As the US maintains its high security alert, The Bahamas has been declared a “soft target” by experts dealing with new threats of a major terrorist attack, it emerged yesterday.
While there is no national alert the country is in a state of “greater watchfulness”, claimed officials. Security precautions have been stepped up in areas considered vulnerable but no details are being released.
The news comes as both the US and Britain adopt high level security in key areas like airports. Heathrow is now under heavy military guard.
While high-profile “symbolic” locations are under special protection in the US and UK The Bahamas is seen as a “soft target” because of the high number of American tourists and resort properties.
The terrorist blast which killed 200 people in Bali last year brought home the possible threat to any resort area used by large numbers of Americans and Europeans.
Brian Bachman , chief of the political/economic section at the US Embassy in Nassau, admitted yesterday that The Bahamas is considered a soft target. This comes in the face of the US maintaining its second highest security alert in response to new threats of terrorist attack.

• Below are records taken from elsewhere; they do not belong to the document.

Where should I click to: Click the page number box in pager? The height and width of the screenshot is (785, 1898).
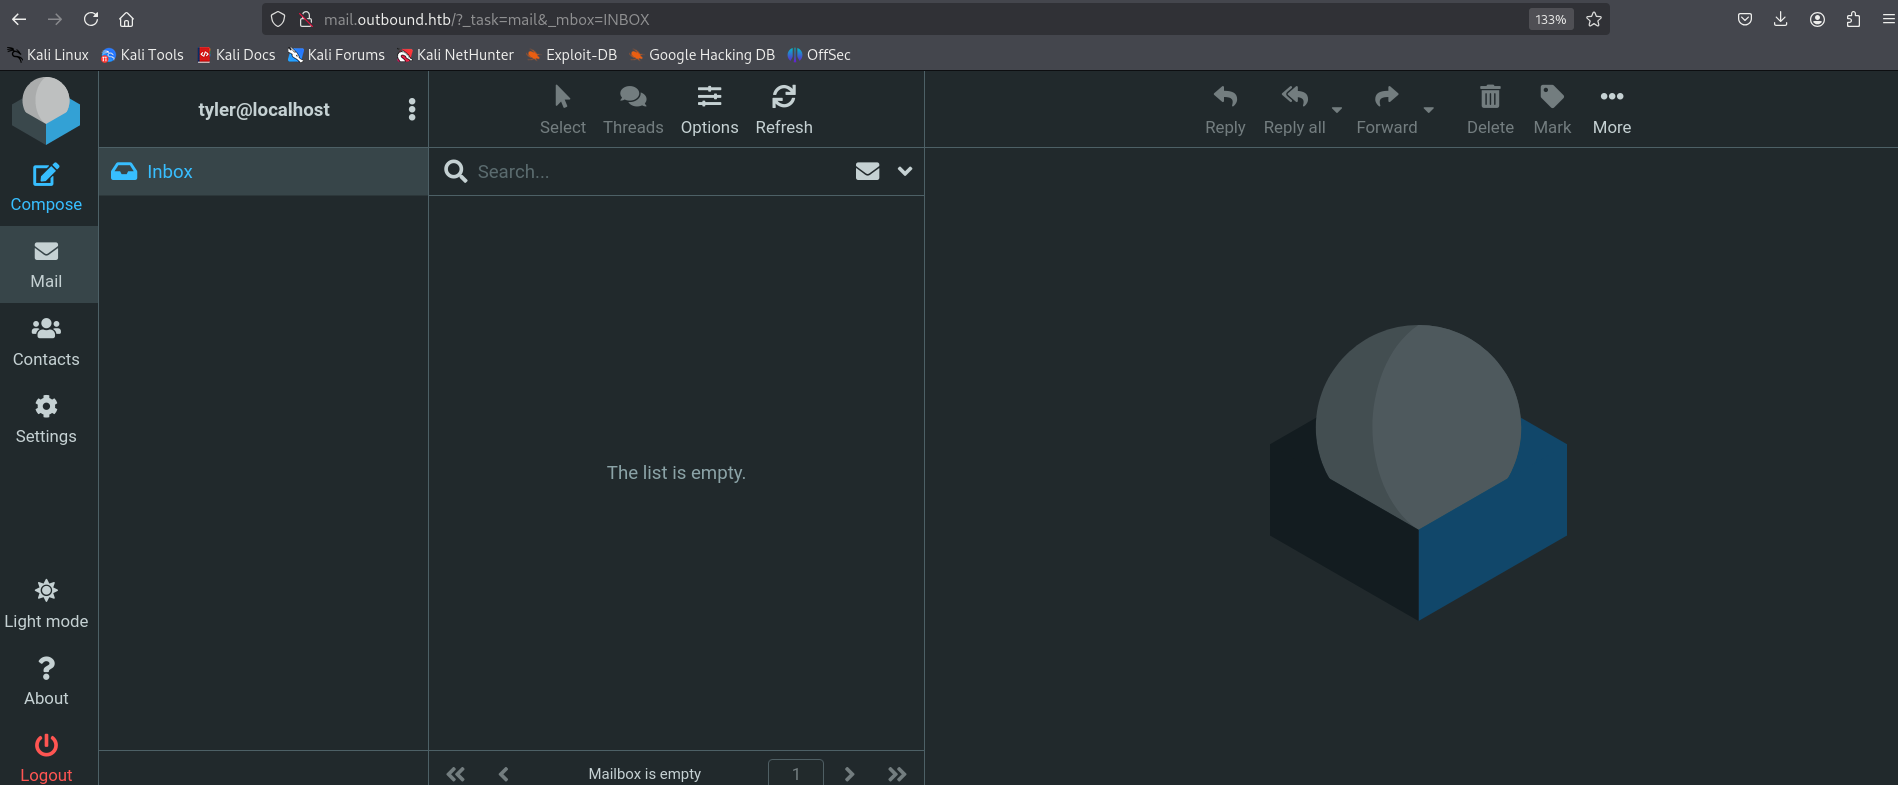coord(795,773)
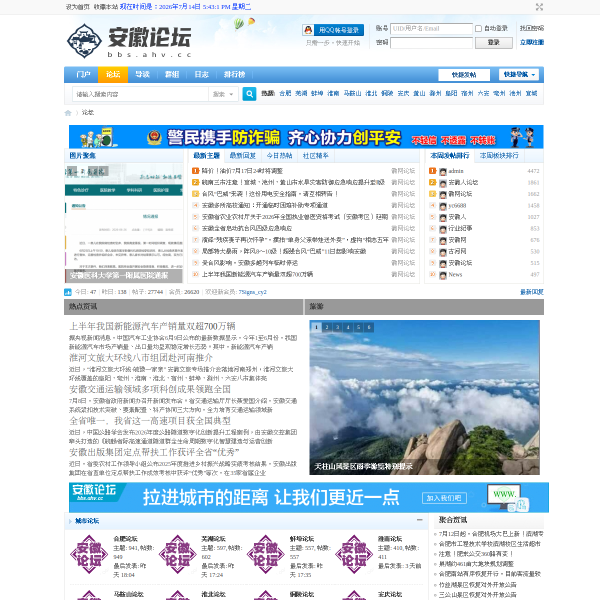This screenshot has width=600, height=600.
Task: Click the admin user avatar in ranking
Action: click(x=443, y=171)
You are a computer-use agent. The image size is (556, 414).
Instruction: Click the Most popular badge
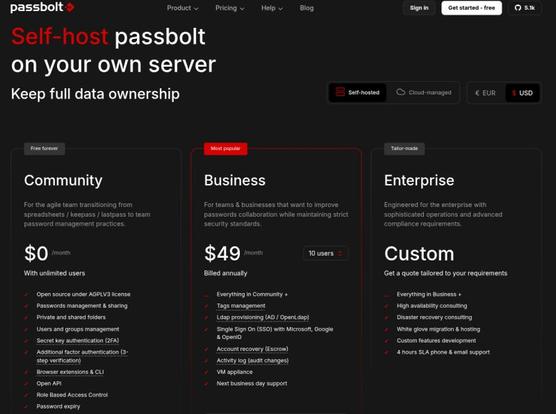click(225, 149)
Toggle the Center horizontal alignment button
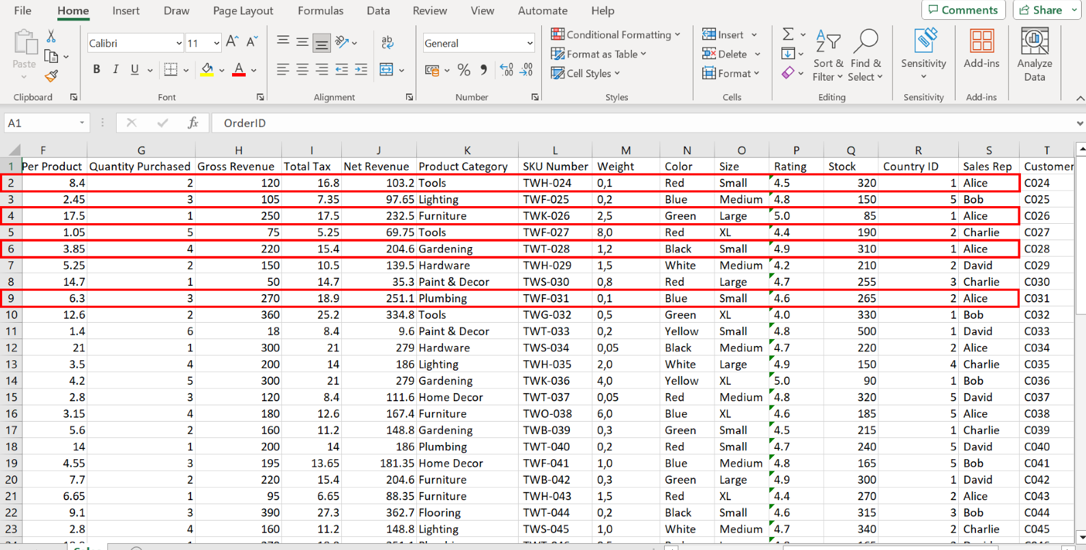Image resolution: width=1086 pixels, height=550 pixels. [x=302, y=70]
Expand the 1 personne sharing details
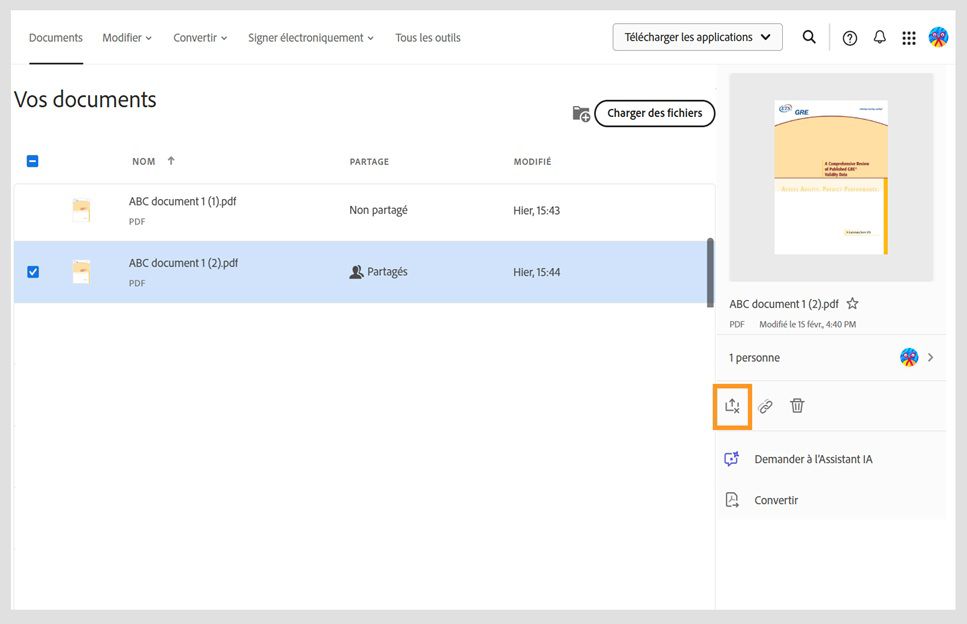Screen dimensions: 967x624 click(x=930, y=357)
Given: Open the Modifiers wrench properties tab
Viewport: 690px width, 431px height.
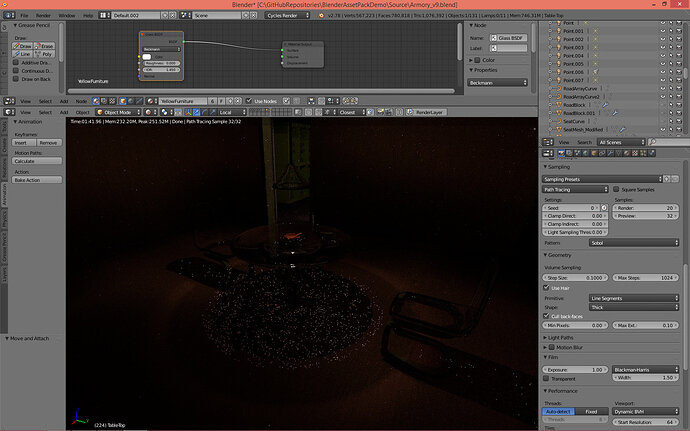Looking at the screenshot, I should coord(610,153).
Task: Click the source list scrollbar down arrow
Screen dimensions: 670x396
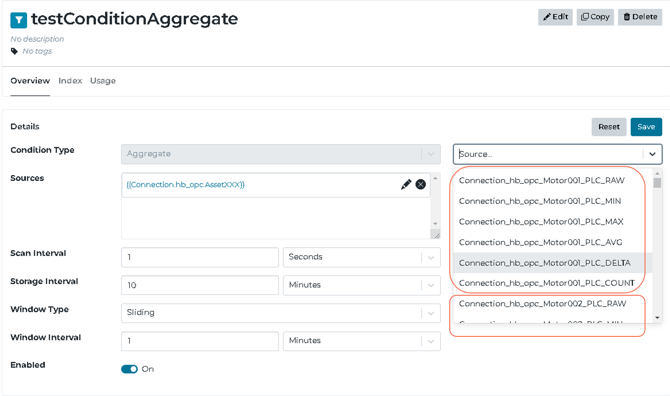Action: tap(657, 317)
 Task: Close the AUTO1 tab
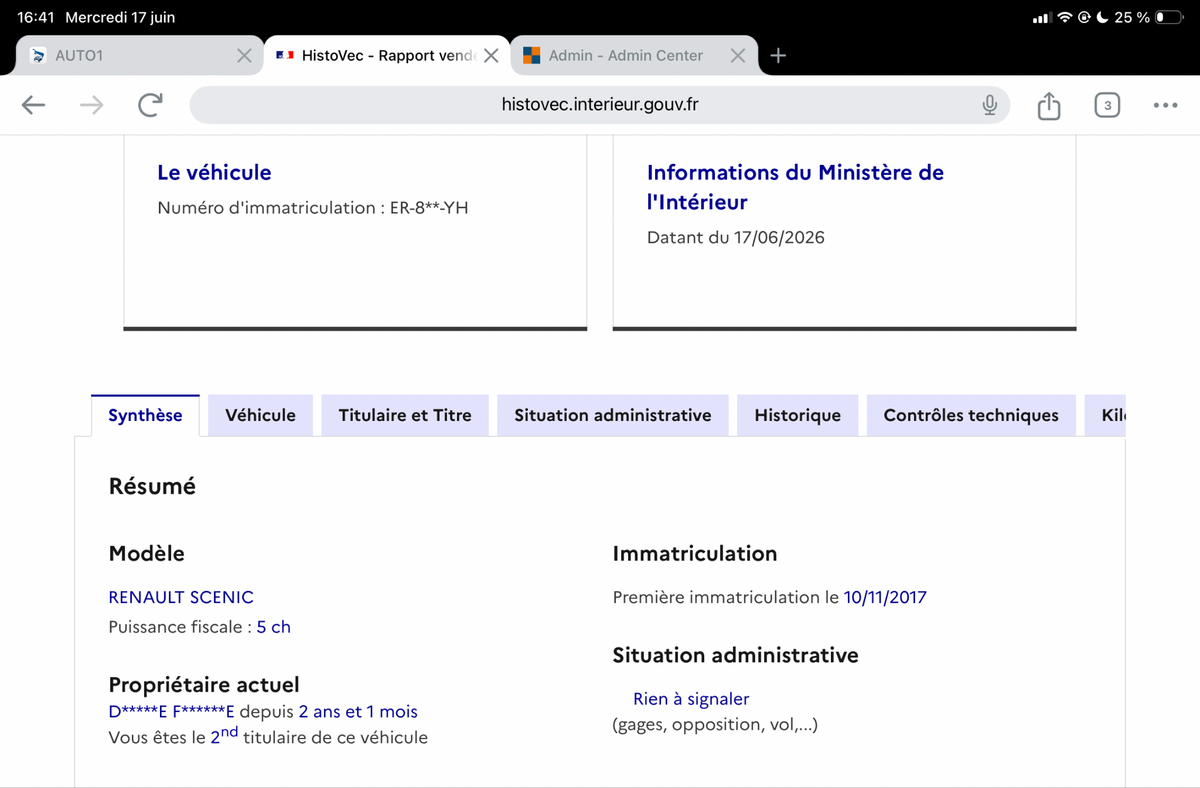click(x=244, y=56)
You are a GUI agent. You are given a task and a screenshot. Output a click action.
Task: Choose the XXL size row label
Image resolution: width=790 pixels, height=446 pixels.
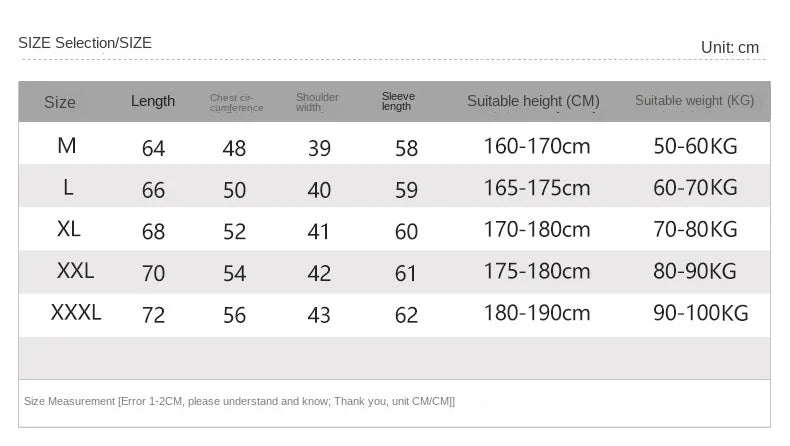point(75,271)
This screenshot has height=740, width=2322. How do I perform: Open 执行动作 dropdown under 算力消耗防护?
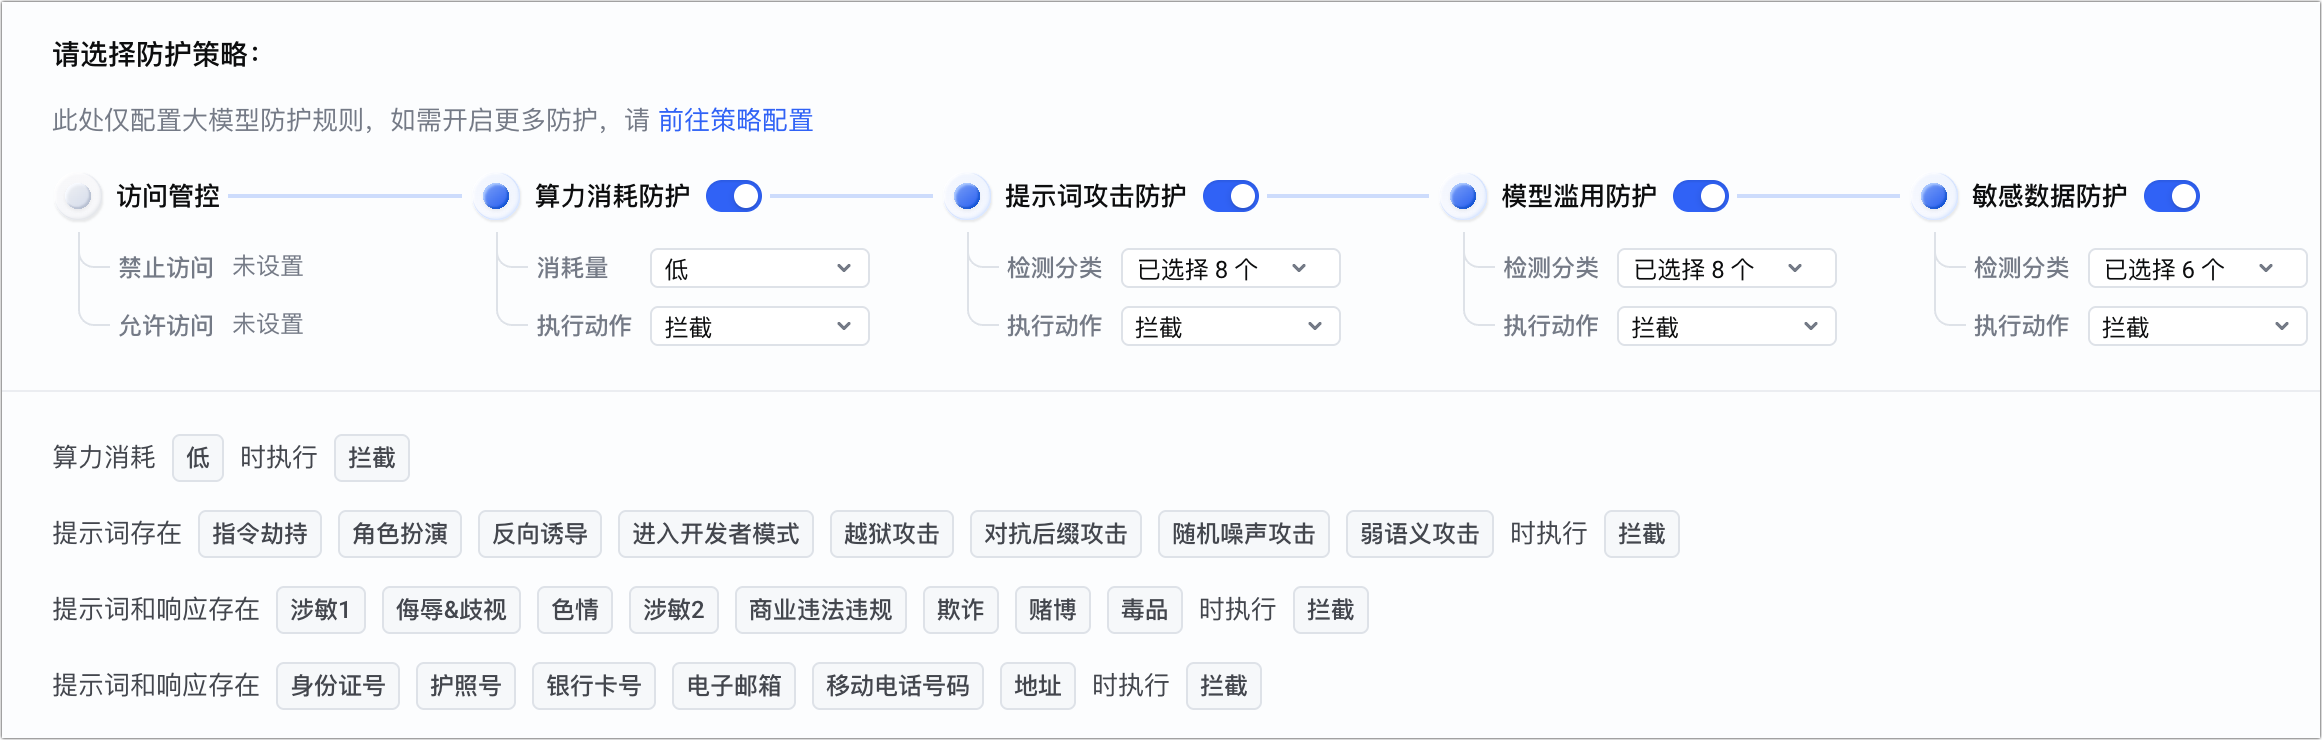[759, 326]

The Bahamas, said permanent secretary at the Ministry of National Security, Mark Wilson, is not under any national alert, but is exercising “greater watchfulness.”
While he could not divulge any of the security measures in place, he said these efforts involve the Royal Bahamian Police and Defence Force, who exercise vigilance over the island’s “large facilities”. These are measures instituted immediately after September 11, 2001.
While Mr. Bachman said The Bahamas is considered a low risk for terrorism, as it does not have a history of terrorist activity and no large Islamic population, there are still areas such persons would want to target.
Attacks on tourist spots in Bali last year, said Mr. Bachman, pointed to the fact that terrorists may consider attacks on “soft targets” such as major hotels and the island’s embassy.